This is my little  Maddie she is  By Wells Torr (Wells Vijay, Wells Tara) out of Tallwrynisaff Black Beauty (Pickering Gors Tobias, Talwrn Tammy) Maddie is in foal to Hose Millet. This will be her second foal, but first with me. She had a colt first time round.


----------



## mynutmeg (7 May 2013)

Ph is still 7. Calcium is about 400 this morning


----------



## Spring Feather (7 May 2013)

mynutmeg said:



			Ph is still 7. Calcium is about 400 this morning
		
Click to expand...

Seems like she's getting there slowly   Do you have a piccy of her vulva?

My maiden foaled very early this morning and that's all of my girls done for this season.  I'm very pleased with my 2013 foals and I'm thankful all went well with no hiccups


----------



## mynutmeg (7 May 2013)

This is last night


----------



## mynutmeg (7 May 2013)

We're going to stay at the yard tonight as her ph has dropped below 7, its jot quite at 6 yet but is def paler than 7. Also her milk has gone kinda cloudy and was quite sticky. Not proper colostrum yet I dont think tho. Calciums around 400 still hut loads more milk there tonight ans her vulva has slackened off more. 

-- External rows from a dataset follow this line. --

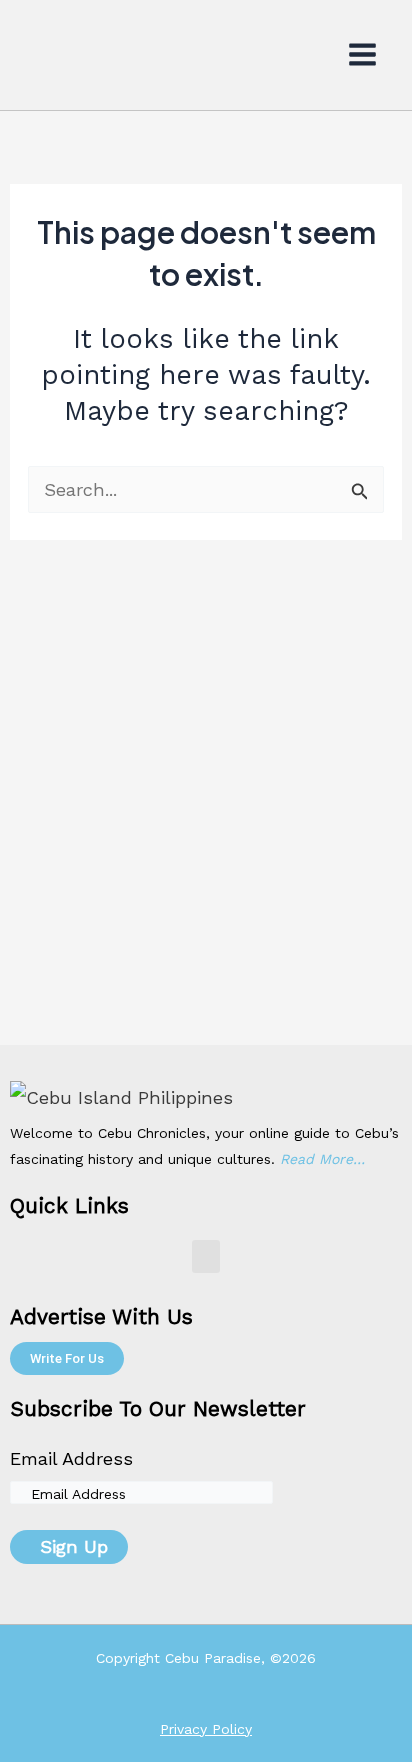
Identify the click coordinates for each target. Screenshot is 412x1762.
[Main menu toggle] (363, 55)
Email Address (71, 1458)
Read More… (322, 1159)
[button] (206, 1256)
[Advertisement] (206, 829)
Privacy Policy (206, 1729)
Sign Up (74, 1546)
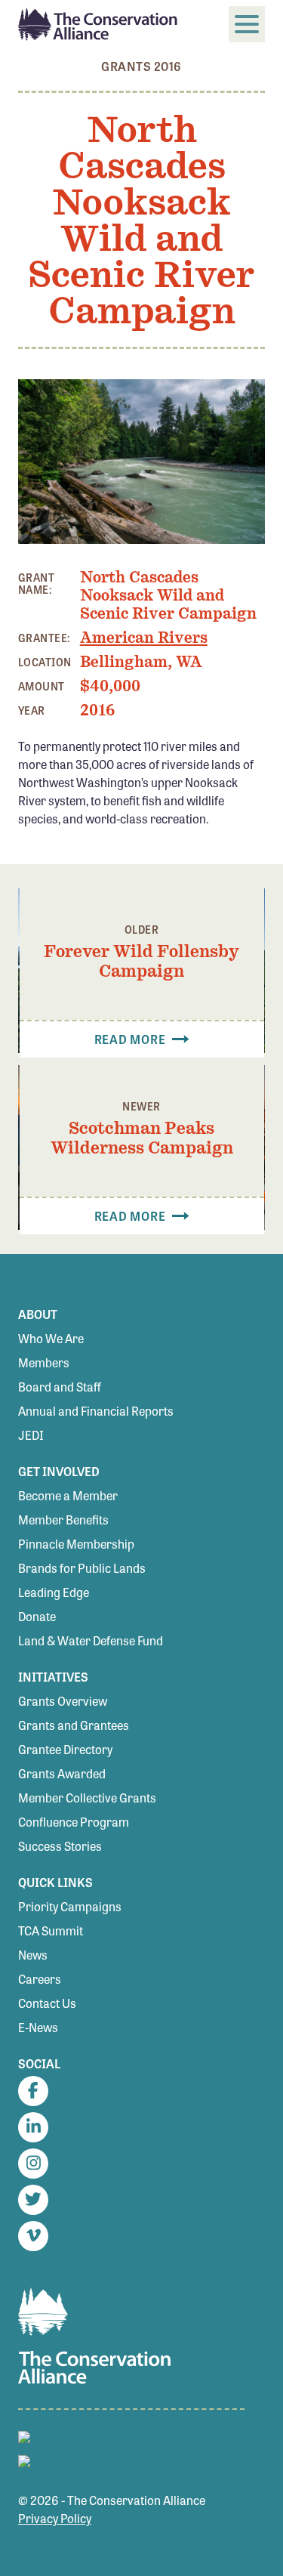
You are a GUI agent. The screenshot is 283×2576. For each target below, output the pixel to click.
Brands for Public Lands (82, 1568)
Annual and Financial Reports (96, 1410)
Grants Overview (62, 1701)
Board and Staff (59, 1386)
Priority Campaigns (70, 1906)
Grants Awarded (62, 1773)
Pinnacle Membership (76, 1543)
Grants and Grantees (73, 1725)
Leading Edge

Not sure if shes going to go tonight or if us being here might disturb her a bit but if nothing else it lets her get used to us being on the yard


----------



## Magicmadge (7 May 2013)

ooo good luck tonight, will look forward to an update in the morning. I did my first milk test tonight, nowhere near  yet for me.


----------



## Spring Feather (7 May 2013)

She may not go tonight (mine wouldn't on those readings) but better to be there than not just in case. I can be much more relaxed about it as mine go on foalcam and my house is just a matter of steps away from their foaling boxes. Looking forward to seeing the foal in the end though


----------



## mynutmeg (8 May 2013)

We've got a camera set up and are camped out in the next door stable. Sister and I are taking turns as being awake to watch her - if figure even 30 min checks she'll pop it out inbetween. Its amazing how comfy you can make a horses bed with some rugs and a sleeping bag 
If nothing we're able to become aqauinted with her night time habits


----------



## Queenbee (8 May 2013)

Mynutmeg... I have nothing useful to say other than if she doesn't get a move on give me your address and ill come squeeze the bloody foal out for you... I'm very good with squeezing a tube of toothpaste 

Janet George... Can I come play with your foal?  Absolutely adorable!  Now don't get me wrong, I have nothing against human babies, but foals, puppies and kittens... They are what get me clucking like a broody hen!  Lovely little foal JG


----------



## mynutmeg (8 May 2013)

Queenbee said:



			Mynutmeg... I have nothing useful to say other than if she doesn't get a move on give me your address and ill come squeeze the bloody foal out for you... I'm very good with squeezing a tube of toothpaste 

Click to expand...

Please do - we've been discussing what bribes would work, we came up with either mints hung off tail to encourage foal (mare loves mints) or whether to bribe mare with a years supply of apples and mints in one go (with vet on standby for resulting colic)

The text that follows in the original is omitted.